■ **WHAT IS NEEDED**
Convert the items from the line containing "Task: Click the OK filter button" up to and including the line containing "This screenshot has height=709, width=1568." into a JSON list of strings, with one string per line and blank lines omitted.
>>>>>
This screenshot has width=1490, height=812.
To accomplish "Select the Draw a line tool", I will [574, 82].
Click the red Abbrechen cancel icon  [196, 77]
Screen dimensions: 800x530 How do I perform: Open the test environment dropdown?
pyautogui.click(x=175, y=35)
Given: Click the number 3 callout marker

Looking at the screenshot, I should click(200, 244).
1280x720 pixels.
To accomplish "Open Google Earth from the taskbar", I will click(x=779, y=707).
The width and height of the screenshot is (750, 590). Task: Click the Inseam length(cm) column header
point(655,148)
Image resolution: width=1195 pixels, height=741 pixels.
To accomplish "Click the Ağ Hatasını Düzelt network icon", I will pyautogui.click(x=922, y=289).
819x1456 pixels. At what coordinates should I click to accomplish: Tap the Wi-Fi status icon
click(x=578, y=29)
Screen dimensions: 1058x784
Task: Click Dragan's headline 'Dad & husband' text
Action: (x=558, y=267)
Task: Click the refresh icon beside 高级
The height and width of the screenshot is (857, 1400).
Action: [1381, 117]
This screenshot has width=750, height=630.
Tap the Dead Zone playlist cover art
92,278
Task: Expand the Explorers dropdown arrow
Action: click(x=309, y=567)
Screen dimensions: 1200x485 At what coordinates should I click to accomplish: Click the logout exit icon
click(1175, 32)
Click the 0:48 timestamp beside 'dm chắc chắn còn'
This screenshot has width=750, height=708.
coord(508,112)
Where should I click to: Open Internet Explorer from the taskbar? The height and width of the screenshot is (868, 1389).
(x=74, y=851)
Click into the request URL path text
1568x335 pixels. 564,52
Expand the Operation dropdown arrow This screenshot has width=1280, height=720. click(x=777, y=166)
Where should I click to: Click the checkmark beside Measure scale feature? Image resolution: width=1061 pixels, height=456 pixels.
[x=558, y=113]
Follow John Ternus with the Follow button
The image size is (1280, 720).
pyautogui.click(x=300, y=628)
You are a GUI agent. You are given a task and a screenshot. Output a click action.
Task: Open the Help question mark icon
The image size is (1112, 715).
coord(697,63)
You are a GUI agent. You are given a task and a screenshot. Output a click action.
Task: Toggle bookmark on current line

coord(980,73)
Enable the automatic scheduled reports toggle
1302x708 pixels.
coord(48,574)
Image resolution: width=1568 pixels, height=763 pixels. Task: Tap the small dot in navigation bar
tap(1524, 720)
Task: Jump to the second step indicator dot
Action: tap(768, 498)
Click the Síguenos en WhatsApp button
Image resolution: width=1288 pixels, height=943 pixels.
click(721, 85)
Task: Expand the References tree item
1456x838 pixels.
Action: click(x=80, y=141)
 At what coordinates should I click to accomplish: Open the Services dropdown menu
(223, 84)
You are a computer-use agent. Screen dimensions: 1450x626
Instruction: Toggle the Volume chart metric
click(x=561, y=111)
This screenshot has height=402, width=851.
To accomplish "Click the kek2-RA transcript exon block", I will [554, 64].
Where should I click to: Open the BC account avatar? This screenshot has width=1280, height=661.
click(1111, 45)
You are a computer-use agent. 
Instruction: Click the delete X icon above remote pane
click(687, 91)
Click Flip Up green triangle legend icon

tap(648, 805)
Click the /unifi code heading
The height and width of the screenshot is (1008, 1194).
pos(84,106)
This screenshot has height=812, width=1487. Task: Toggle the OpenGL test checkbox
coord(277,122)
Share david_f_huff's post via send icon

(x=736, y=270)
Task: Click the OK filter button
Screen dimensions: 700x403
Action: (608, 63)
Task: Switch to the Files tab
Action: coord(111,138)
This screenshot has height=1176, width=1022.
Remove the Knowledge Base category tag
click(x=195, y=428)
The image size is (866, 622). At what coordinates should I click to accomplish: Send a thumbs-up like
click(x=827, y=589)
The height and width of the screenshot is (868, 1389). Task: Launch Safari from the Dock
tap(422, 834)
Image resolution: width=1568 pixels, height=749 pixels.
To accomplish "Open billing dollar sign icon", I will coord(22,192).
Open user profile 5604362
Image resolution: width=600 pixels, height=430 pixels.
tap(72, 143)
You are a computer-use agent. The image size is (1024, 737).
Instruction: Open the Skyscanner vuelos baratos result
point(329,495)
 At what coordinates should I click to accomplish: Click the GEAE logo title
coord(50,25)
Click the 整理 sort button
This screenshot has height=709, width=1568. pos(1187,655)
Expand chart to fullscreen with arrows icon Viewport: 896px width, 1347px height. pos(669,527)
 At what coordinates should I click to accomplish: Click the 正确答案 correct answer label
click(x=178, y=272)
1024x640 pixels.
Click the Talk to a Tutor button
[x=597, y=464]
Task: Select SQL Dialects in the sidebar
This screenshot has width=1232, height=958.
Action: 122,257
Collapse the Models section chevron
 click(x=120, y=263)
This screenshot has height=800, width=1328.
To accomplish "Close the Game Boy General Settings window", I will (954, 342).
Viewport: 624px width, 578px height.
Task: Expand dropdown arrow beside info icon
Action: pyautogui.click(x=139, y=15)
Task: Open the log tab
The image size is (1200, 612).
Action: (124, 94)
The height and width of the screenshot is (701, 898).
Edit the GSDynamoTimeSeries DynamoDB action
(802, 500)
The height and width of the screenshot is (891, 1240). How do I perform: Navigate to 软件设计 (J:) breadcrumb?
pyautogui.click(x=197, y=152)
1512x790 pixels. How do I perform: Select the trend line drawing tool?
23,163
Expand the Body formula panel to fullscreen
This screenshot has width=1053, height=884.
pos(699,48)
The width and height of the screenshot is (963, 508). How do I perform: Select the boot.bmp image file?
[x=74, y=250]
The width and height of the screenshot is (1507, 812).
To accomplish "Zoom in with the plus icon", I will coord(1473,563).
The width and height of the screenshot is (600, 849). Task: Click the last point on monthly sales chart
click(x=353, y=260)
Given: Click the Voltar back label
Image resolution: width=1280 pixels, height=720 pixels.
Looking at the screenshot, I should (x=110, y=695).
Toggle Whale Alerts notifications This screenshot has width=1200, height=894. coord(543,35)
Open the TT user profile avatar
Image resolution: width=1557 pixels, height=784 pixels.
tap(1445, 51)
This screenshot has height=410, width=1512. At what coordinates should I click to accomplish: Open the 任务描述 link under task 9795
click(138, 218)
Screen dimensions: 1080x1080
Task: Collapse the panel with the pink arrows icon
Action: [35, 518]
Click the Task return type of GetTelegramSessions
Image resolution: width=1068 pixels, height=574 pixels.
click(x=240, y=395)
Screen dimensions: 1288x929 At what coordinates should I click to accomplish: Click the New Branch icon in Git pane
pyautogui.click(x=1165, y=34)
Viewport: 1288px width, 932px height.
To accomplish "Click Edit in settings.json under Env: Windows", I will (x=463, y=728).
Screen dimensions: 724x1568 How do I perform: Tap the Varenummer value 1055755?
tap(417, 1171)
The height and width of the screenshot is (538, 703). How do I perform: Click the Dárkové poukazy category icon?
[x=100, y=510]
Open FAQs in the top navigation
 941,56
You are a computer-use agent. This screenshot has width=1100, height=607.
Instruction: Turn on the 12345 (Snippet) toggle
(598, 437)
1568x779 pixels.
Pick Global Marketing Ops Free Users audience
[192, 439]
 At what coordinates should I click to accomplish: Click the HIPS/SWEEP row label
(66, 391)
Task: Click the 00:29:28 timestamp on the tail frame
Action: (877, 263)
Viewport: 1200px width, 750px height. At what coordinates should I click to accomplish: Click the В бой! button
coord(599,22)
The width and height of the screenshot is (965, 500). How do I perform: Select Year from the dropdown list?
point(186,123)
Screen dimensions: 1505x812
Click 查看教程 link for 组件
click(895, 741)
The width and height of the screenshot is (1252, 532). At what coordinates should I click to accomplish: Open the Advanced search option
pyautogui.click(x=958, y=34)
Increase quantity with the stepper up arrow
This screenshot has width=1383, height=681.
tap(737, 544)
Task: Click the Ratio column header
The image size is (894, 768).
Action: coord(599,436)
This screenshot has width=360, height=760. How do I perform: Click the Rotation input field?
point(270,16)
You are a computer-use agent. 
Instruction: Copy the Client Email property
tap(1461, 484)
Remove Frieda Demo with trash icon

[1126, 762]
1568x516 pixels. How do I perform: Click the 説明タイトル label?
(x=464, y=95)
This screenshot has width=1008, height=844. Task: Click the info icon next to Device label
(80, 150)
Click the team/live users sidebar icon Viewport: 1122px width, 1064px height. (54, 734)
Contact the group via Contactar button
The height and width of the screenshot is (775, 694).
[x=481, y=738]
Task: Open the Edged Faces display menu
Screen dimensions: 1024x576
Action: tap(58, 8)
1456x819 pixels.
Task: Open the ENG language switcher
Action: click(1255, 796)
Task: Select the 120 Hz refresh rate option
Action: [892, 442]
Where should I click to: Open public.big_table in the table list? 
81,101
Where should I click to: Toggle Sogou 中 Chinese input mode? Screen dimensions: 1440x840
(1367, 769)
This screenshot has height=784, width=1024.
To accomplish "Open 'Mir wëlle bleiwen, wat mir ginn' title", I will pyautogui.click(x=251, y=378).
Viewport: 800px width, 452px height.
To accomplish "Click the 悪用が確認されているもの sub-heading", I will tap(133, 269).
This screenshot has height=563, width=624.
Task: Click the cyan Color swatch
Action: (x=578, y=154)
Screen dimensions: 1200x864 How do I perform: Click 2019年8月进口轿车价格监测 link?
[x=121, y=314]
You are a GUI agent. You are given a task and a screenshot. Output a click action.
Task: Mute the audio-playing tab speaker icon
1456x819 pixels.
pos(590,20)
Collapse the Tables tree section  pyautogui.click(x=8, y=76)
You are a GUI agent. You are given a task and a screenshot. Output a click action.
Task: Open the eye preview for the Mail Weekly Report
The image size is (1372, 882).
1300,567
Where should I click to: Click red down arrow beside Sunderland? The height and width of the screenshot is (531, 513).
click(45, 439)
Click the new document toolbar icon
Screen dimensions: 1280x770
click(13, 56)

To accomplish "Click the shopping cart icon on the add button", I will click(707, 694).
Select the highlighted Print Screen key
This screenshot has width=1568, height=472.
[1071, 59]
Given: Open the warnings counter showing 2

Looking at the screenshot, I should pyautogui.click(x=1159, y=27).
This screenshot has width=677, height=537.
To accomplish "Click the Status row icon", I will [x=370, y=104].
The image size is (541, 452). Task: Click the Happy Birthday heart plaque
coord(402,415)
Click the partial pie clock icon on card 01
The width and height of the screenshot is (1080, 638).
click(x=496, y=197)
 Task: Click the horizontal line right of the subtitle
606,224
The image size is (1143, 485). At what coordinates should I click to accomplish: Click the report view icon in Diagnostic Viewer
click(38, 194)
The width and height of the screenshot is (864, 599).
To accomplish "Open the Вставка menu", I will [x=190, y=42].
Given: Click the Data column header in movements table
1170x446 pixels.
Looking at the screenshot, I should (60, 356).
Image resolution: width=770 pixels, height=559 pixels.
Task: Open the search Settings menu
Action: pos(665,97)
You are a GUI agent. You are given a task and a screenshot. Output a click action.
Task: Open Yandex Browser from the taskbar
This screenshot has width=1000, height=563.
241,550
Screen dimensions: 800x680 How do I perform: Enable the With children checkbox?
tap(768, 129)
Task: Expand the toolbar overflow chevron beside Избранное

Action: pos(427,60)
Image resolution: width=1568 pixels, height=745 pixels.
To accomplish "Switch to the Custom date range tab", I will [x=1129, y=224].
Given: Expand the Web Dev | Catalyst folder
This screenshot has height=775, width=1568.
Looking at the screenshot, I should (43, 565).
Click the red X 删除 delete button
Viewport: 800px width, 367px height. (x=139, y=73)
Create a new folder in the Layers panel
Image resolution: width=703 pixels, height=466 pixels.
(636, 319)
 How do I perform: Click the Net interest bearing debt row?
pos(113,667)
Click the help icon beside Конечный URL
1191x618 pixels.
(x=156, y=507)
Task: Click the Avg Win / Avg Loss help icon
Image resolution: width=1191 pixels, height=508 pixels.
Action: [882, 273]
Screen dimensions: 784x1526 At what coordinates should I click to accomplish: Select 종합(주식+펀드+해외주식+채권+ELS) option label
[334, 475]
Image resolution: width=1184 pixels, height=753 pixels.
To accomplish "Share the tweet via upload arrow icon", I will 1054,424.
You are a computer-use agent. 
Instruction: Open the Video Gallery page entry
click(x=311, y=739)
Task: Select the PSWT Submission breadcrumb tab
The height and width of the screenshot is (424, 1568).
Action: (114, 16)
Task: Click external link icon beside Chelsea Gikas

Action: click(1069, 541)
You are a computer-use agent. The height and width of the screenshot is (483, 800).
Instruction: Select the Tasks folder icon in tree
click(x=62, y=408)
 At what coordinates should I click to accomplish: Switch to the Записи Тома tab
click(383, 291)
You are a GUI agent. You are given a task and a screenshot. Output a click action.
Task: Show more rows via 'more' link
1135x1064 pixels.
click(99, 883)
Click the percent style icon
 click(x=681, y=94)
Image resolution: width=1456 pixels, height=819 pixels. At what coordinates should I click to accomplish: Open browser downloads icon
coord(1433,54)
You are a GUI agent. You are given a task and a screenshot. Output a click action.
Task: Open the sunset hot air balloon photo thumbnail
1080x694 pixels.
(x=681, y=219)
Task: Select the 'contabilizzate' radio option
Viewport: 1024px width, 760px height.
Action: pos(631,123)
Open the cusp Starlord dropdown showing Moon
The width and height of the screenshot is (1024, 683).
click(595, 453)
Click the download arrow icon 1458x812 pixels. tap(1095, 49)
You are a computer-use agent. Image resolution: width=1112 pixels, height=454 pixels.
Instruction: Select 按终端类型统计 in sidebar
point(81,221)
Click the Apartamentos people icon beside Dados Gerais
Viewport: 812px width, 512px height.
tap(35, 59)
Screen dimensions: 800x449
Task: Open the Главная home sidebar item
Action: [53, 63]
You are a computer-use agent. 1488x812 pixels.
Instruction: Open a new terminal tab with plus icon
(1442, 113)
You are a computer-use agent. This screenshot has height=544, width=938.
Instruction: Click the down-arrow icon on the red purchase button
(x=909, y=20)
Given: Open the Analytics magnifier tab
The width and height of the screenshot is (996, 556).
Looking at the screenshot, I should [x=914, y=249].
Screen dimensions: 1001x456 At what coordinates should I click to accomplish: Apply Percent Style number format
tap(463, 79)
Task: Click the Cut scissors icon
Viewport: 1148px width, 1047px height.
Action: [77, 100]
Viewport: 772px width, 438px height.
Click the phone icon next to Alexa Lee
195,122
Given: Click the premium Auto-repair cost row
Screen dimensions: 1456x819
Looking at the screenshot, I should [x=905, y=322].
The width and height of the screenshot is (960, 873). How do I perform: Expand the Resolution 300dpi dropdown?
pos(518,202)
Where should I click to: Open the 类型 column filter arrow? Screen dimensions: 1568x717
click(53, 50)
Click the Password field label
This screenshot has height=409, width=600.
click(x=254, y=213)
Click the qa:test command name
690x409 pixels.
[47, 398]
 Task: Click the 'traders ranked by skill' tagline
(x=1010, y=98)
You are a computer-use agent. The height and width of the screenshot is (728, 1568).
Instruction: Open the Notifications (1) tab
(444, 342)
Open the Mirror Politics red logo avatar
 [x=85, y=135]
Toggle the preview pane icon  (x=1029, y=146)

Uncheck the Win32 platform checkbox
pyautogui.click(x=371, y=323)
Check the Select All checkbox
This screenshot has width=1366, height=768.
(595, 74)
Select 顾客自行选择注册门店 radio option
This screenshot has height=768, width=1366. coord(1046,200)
<<<<<
■ **WRITTEN ANSWER**
[
  "Task: Click the OK filter button",
  "Screen dimensions: 700x403",
  "Action: (608, 63)",
  "Task: Switch to the Files tab",
  "Action: coord(111,138)",
  "This screenshot has height=1176, width=1022.",
  "Remove the Knowledge Base category tag",
  "click(x=195, y=428)",
  "The image size is (866, 622). At what coordinates should I click to accomplish: Send a thumbs-up like",
  "click(x=827, y=589)",
  "The height and width of the screenshot is (868, 1389). Task: Launch Safari from the Dock",
  "tap(422, 834)",
  "Image resolution: width=1568 pixels, height=749 pixels.",
  "To accomplish \"Open billing dollar sign icon\", I will coord(22,192).",
  "Open user profile 5604362",
  "Image resolution: width=600 pixels, height=430 pixels.",
  "tap(72, 143)",
  "You are a computer-use agent. The image size is (1024, 737).",
  "Instruction: Open the Skyscanner vuelos baratos result",
  "point(329,495)",
  " At what coordinates should I click to accomplish: Click the GEAE logo title",
  "coord(50,25)",
  "Click the 整理 sort button",
  "This screenshot has height=709, width=1568. pos(1187,655)"
]